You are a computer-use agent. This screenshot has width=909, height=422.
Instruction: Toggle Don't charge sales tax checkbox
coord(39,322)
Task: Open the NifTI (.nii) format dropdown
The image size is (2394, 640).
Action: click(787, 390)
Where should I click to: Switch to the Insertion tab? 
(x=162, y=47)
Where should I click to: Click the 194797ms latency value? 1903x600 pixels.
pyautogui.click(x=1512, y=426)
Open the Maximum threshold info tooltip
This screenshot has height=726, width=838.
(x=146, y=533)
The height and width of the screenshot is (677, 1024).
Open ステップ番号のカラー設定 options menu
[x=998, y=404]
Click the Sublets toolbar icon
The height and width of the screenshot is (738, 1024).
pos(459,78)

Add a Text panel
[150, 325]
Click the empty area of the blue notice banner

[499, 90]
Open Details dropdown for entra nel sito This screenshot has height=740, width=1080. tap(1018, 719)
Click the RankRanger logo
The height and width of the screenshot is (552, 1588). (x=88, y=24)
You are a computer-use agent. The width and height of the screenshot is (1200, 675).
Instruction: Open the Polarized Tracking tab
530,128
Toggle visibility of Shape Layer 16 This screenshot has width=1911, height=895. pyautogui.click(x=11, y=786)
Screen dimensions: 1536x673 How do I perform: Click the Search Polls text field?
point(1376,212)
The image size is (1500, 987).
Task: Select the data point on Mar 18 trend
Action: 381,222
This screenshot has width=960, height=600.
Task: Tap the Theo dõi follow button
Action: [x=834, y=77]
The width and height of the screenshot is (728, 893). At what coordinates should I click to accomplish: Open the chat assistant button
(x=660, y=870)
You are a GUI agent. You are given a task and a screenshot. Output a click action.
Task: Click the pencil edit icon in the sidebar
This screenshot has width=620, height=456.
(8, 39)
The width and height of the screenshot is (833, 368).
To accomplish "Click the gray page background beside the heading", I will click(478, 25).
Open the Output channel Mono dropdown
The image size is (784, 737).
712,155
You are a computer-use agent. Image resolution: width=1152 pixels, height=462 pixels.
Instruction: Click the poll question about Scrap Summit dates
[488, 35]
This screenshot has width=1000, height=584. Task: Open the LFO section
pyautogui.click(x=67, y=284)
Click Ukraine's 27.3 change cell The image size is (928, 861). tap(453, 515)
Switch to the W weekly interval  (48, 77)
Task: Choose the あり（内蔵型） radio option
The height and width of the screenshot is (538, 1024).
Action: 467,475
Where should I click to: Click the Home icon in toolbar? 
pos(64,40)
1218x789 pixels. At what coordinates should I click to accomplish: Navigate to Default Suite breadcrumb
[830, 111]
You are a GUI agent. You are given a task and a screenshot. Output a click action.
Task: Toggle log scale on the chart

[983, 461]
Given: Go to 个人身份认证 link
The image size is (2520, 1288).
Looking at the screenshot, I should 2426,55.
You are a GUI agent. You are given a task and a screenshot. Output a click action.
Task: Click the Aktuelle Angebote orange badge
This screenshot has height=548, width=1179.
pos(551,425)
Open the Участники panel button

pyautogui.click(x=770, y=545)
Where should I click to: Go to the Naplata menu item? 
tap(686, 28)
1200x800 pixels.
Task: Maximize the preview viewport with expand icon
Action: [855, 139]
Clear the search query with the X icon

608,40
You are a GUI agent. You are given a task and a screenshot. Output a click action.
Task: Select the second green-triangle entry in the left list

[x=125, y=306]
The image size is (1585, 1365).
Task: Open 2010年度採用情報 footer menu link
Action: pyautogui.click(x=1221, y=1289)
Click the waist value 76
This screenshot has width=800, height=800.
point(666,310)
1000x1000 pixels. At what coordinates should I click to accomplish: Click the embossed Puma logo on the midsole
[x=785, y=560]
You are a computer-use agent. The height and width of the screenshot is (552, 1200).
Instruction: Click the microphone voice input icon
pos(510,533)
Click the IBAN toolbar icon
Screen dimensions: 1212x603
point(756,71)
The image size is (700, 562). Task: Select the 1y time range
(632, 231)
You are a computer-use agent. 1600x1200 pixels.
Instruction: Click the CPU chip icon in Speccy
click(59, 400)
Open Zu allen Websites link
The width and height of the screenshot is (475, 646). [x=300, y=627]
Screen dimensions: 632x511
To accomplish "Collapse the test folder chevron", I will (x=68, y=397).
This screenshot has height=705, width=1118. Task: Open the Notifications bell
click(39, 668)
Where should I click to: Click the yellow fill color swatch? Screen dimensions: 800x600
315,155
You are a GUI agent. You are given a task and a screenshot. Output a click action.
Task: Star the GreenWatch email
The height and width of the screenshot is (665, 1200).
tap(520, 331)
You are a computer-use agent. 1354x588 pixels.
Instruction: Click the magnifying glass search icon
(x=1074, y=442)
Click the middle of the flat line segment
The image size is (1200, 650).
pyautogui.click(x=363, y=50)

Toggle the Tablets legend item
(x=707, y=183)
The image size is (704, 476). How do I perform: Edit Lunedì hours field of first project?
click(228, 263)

--------

-- YOUR ASSIGNMENT --
Write out exactly, please, the lines beginning at the start of the material and ending with the line that holds "Toggle visibility of", both included.

-- ANSWER --
You are a computer-use agent. This screenshot has width=909, height=422.
Instruction: Toggle Don't charge sales tax checkbox
coord(39,322)
Task: Open the NifTI (.nii) format dropdown
The image size is (2394, 640).
Action: click(787, 390)
Where should I click to: Switch to the Insertion tab? 
(x=162, y=47)
Where should I click to: Click the 194797ms latency value? 1903x600 pixels.
pyautogui.click(x=1512, y=426)
Open the Maximum threshold info tooltip
This screenshot has height=726, width=838.
(x=146, y=533)
The height and width of the screenshot is (677, 1024).
Open ステップ番号のカラー設定 options menu
[x=998, y=404]
Click the Sublets toolbar icon
The height and width of the screenshot is (738, 1024).
pos(459,78)

Add a Text panel
[150, 325]
Click the empty area of the blue notice banner

[499, 90]
Open Details dropdown for entra nel sito This screenshot has height=740, width=1080. tap(1018, 719)
Click the RankRanger logo
The height and width of the screenshot is (552, 1588). (x=88, y=24)
You are a computer-use agent. The width and height of the screenshot is (1200, 675).
Instruction: Open the Polarized Tracking tab
530,128
Toggle visibility of Shape Layer 16 This screenshot has width=1911, height=895. pyautogui.click(x=11, y=786)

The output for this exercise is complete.